Segment Start: Records supplied

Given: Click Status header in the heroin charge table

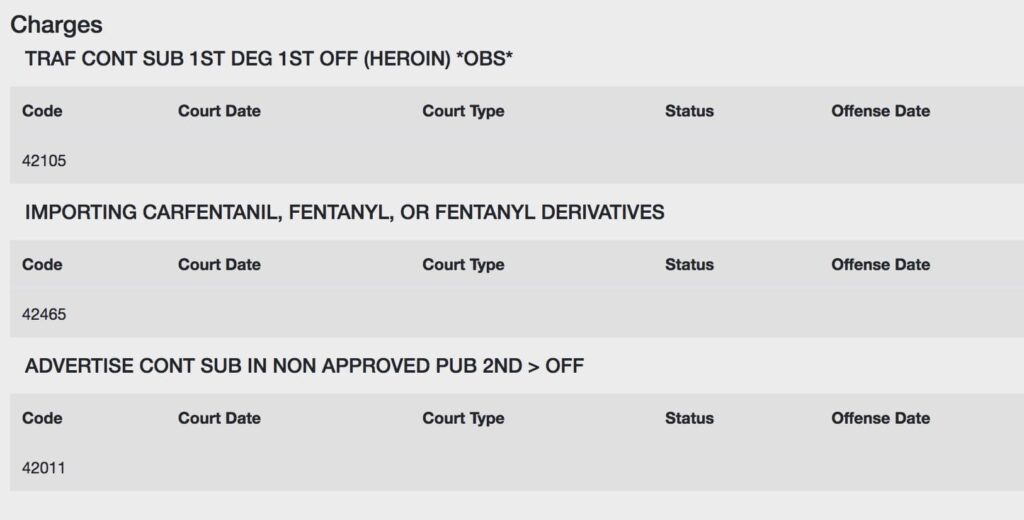Looking at the screenshot, I should coord(689,111).
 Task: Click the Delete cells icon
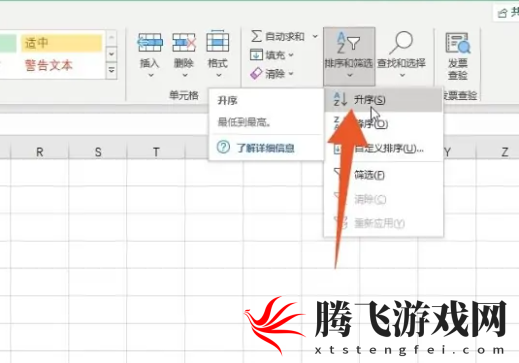click(184, 42)
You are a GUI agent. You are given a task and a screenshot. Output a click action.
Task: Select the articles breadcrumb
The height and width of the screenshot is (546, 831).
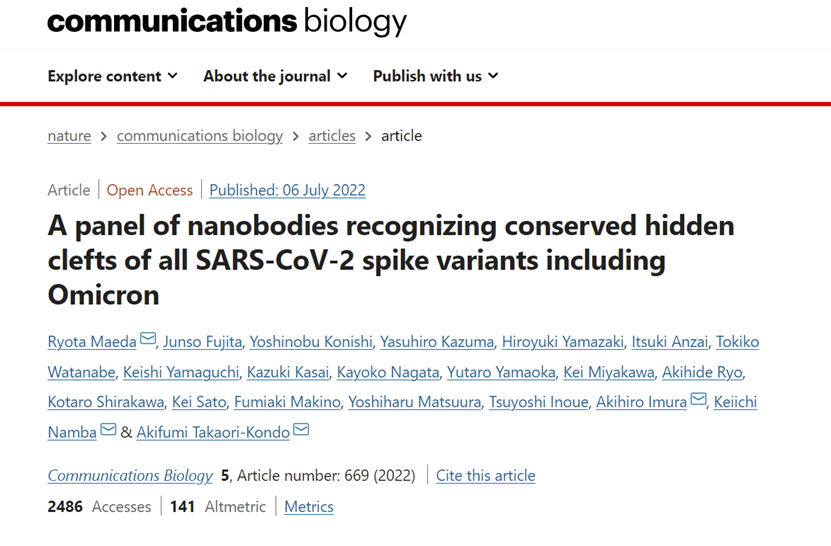332,136
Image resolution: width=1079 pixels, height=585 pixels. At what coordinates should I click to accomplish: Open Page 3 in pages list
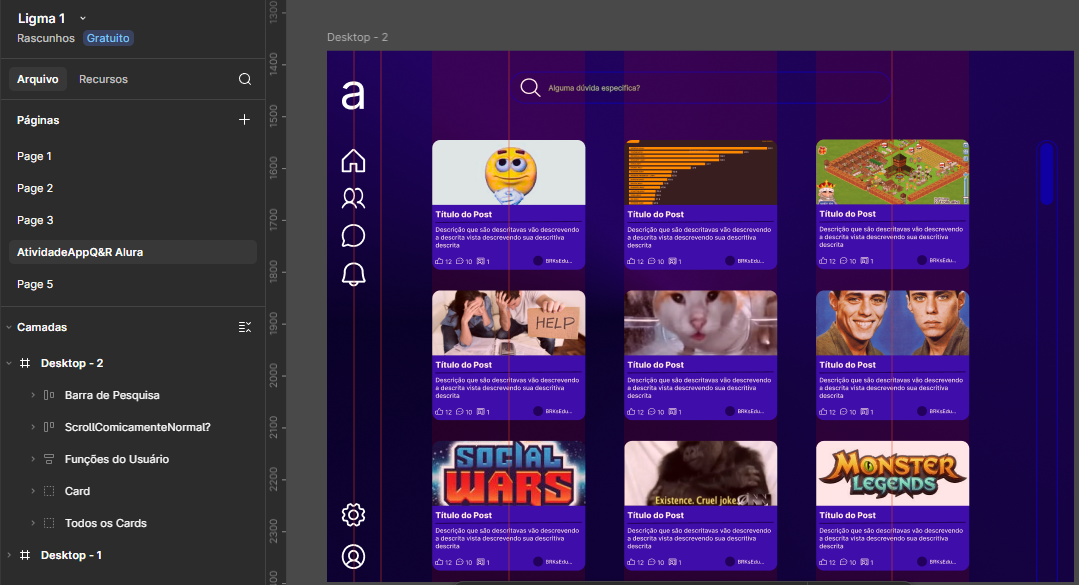pos(35,220)
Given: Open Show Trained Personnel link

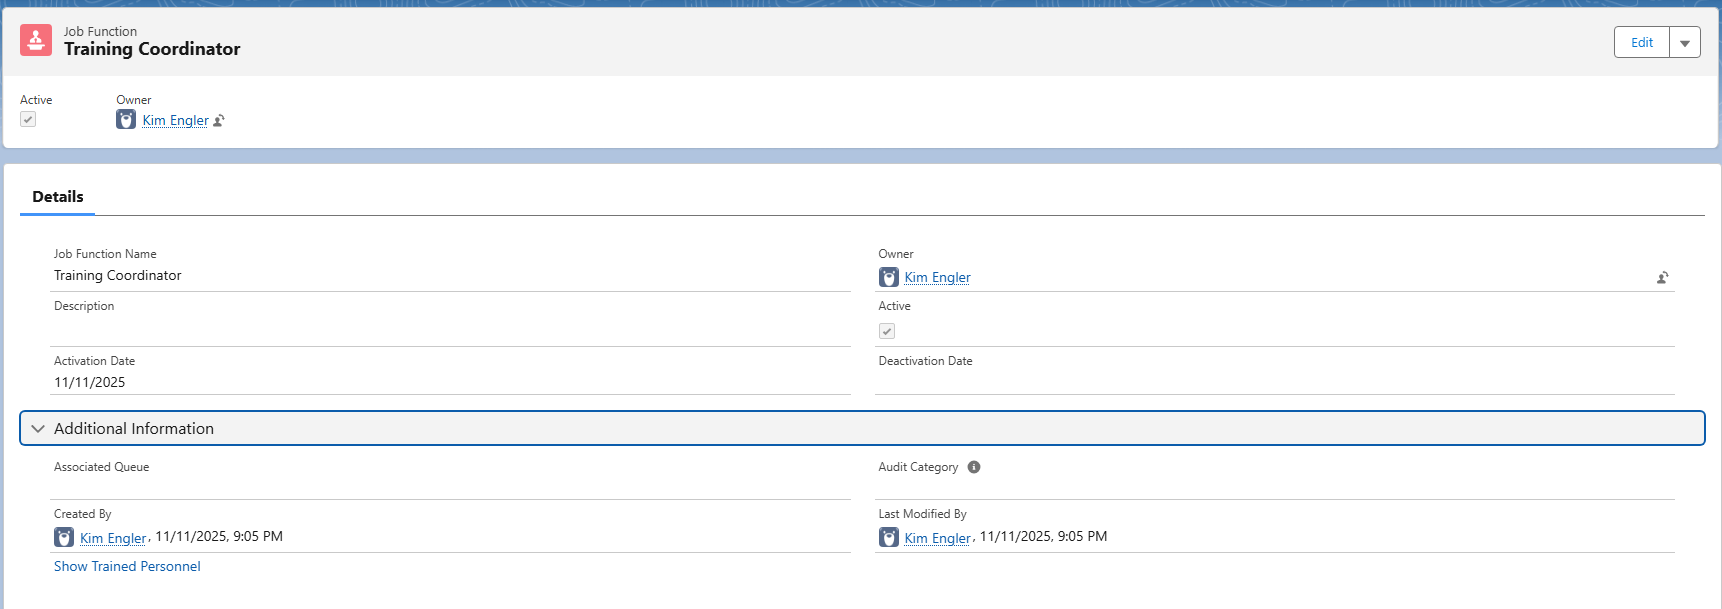Looking at the screenshot, I should 127,566.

Segment End: Records supplied

* _Your goal_
Which lines fall between the one containing "Task: Click the Delete cells icon" and the last line of the listing, both included? Give them again exactly, without the pictures.

* _Your solution_
 Task: Click the Delete cells icon
click(184, 42)
You are a GUI agent. You are given a task and a screenshot. Output a click action.
Task: Select the articles breadcrumb
The height and width of the screenshot is (546, 831).
332,136
Image resolution: width=1079 pixels, height=585 pixels. At what coordinates should I click to accomplish: Open Page 3 in pages list
pos(35,220)
Given: Open Show Trained Personnel link

Looking at the screenshot, I should 127,566.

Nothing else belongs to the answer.